Exercise: Return the records below character for character.

::::::

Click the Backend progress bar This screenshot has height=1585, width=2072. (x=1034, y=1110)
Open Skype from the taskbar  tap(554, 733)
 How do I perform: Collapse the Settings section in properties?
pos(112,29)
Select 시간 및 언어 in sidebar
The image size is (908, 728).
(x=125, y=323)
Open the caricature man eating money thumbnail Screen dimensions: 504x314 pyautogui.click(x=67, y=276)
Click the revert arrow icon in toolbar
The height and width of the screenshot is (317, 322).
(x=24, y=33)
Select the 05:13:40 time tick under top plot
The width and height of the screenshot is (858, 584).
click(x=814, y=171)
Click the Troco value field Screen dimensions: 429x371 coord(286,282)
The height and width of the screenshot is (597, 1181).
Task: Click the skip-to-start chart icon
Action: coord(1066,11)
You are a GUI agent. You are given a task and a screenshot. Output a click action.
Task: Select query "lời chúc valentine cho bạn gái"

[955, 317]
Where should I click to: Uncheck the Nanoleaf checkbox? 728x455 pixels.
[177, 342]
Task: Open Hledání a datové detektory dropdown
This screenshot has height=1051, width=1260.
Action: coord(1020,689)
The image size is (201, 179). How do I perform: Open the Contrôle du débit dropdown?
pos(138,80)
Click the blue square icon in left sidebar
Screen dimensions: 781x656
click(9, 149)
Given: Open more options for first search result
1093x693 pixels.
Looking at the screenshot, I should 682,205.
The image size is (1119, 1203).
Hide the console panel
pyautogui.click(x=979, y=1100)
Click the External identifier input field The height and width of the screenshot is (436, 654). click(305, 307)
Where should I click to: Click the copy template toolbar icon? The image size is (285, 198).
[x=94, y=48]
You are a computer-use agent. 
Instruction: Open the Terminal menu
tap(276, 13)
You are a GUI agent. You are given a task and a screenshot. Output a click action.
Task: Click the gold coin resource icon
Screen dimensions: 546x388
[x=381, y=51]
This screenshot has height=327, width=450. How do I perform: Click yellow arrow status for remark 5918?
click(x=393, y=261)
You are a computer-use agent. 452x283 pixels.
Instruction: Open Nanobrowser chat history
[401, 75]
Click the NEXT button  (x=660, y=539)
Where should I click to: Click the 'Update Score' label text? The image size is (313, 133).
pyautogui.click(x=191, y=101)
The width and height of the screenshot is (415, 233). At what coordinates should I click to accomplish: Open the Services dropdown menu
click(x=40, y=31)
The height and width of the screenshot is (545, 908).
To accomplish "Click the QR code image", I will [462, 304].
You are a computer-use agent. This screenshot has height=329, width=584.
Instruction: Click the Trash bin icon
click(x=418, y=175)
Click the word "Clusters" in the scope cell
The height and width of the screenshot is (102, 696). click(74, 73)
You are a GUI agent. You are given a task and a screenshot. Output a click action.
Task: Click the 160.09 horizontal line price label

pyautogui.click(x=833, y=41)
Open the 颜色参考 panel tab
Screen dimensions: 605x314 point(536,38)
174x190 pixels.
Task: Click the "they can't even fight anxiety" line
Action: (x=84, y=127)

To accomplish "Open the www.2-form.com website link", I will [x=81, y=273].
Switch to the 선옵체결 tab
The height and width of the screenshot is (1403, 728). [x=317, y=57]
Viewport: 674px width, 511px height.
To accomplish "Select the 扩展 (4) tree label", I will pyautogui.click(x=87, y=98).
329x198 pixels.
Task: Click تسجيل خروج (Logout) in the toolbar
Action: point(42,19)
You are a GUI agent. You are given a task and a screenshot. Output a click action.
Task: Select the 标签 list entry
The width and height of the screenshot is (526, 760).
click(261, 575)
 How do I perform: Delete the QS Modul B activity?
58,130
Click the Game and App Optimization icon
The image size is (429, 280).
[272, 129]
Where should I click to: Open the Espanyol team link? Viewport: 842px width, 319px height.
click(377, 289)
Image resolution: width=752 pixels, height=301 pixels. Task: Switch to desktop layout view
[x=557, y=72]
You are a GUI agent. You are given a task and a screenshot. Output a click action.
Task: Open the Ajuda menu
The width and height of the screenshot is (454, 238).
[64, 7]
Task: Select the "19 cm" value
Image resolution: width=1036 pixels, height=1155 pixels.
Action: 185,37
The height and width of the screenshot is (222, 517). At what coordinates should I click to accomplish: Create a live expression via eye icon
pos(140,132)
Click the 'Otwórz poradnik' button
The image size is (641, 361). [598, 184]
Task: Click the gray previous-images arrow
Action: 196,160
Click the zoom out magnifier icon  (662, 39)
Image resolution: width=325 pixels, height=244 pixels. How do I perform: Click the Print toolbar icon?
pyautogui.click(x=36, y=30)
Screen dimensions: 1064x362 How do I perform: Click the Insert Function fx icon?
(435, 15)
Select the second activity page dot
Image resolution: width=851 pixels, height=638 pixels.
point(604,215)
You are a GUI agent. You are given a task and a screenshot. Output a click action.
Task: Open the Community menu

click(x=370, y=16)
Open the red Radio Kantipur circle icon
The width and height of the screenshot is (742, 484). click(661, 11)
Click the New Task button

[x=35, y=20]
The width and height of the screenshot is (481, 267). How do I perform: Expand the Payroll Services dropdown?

::::::

Exercise response:
Click the Backend progress bar This screenshot has height=1585, width=2072. (x=1034, y=1110)
Open Skype from the taskbar  tap(554, 733)
 How do I perform: Collapse the Settings section in properties?
pos(112,29)
Select 시간 및 언어 in sidebar
The image size is (908, 728).
(x=125, y=323)
Open the caricature man eating money thumbnail Screen dimensions: 504x314 pyautogui.click(x=67, y=276)
Click the revert arrow icon in toolbar
The height and width of the screenshot is (317, 322).
(x=24, y=33)
Select the 05:13:40 time tick under top plot
The width and height of the screenshot is (858, 584).
click(x=814, y=171)
Click the Troco value field Screen dimensions: 429x371 coord(286,282)
The height and width of the screenshot is (597, 1181).
Task: Click the skip-to-start chart icon
Action: coord(1066,11)
You are a GUI agent. You are given a task and a screenshot. Output a click action.
Task: Select query "lời chúc valentine cho bạn gái"

[955, 317]
Where should I click to: Uncheck the Nanoleaf checkbox? 728x455 pixels.
[177, 342]
Task: Open Hledání a datové detektory dropdown
This screenshot has height=1051, width=1260.
Action: coord(1020,689)
The image size is (201, 179). How do I perform: Open the Contrôle du débit dropdown?
pos(138,80)
Click the blue square icon in left sidebar
Screen dimensions: 781x656
click(9, 149)
Given: Open more options for first search result
1093x693 pixels.
Looking at the screenshot, I should 682,205.
The image size is (1119, 1203).
Hide the console panel
pyautogui.click(x=979, y=1100)
Click the External identifier input field The height and width of the screenshot is (436, 654). click(305, 307)
Where should I click to: Click the copy template toolbar icon? The image size is (285, 198).
[x=94, y=48]
You are a computer-use agent. 
Instruction: Open the Terminal menu
tap(276, 13)
You are a GUI agent. You are given a task and a screenshot. Output a click action.
Task: Click the gold coin resource icon
Screen dimensions: 546x388
[x=381, y=51]
This screenshot has height=327, width=450. How do I perform: Click yellow arrow status for remark 5918?
click(x=393, y=261)
You are a computer-use agent. 452x283 pixels.
Instruction: Open Nanobrowser chat history
[401, 75]
Click the NEXT button  (x=660, y=539)
Where should I click to: Click the 'Update Score' label text? The image size is (313, 133).
pyautogui.click(x=191, y=101)
The width and height of the screenshot is (415, 233). At what coordinates should I click to accomplish: Open the Services dropdown menu
click(x=40, y=31)
The height and width of the screenshot is (545, 908).
To accomplish "Click the QR code image", I will [462, 304].
You are a computer-use agent. This screenshot has height=329, width=584.
Instruction: Click the Trash bin icon
click(x=418, y=175)
Click the word "Clusters" in the scope cell
The height and width of the screenshot is (102, 696). click(74, 73)
You are a GUI agent. You are given a task and a screenshot. Output a click action.
Task: Click the 160.09 horizontal line price label

pyautogui.click(x=833, y=41)
Open the 颜色参考 panel tab
Screen dimensions: 605x314 point(536,38)
174x190 pixels.
Task: Click the "they can't even fight anxiety" line
Action: (x=84, y=127)

To accomplish "Open the www.2-form.com website link", I will [x=81, y=273].
Switch to the 선옵체결 tab
The height and width of the screenshot is (1403, 728). [x=317, y=57]
Viewport: 674px width, 511px height.
To accomplish "Select the 扩展 (4) tree label", I will pyautogui.click(x=87, y=98).
329x198 pixels.
Task: Click تسجيل خروج (Logout) in the toolbar
Action: point(42,19)
You are a GUI agent. You are given a task and a screenshot. Output a click action.
Task: Select the 标签 list entry
The width and height of the screenshot is (526, 760).
click(261, 575)
 How do I perform: Delete the QS Modul B activity?
58,130
Click the Game and App Optimization icon
The image size is (429, 280).
[272, 129]
Where should I click to: Open the Espanyol team link? Viewport: 842px width, 319px height.
click(377, 289)
Image resolution: width=752 pixels, height=301 pixels. Task: Switch to desktop layout view
[x=557, y=72]
You are a GUI agent. You are given a task and a screenshot. Output a click action.
Task: Open the Ajuda menu
The width and height of the screenshot is (454, 238).
[64, 7]
Task: Select the "19 cm" value
Image resolution: width=1036 pixels, height=1155 pixels.
Action: 185,37
The height and width of the screenshot is (222, 517). At what coordinates should I click to accomplish: Create a live expression via eye icon
pos(140,132)
Click the 'Otwórz poradnik' button
The image size is (641, 361). [598, 184]
Task: Click the gray previous-images arrow
Action: 196,160
Click the zoom out magnifier icon  (662, 39)
Image resolution: width=325 pixels, height=244 pixels. How do I perform: Click the Print toolbar icon?
pyautogui.click(x=36, y=30)
Screen dimensions: 1064x362 How do I perform: Click the Insert Function fx icon?
(435, 15)
Select the second activity page dot
Image resolution: width=851 pixels, height=638 pixels.
point(604,215)
You are a GUI agent. You are given a task and a screenshot. Output a click action.
Task: Open the Community menu

click(x=370, y=16)
Open the red Radio Kantipur circle icon
The width and height of the screenshot is (742, 484). click(661, 11)
Click the New Task button

[x=35, y=20]
The width and height of the screenshot is (481, 267). How do I perform: Expand the Payroll Services dropdown?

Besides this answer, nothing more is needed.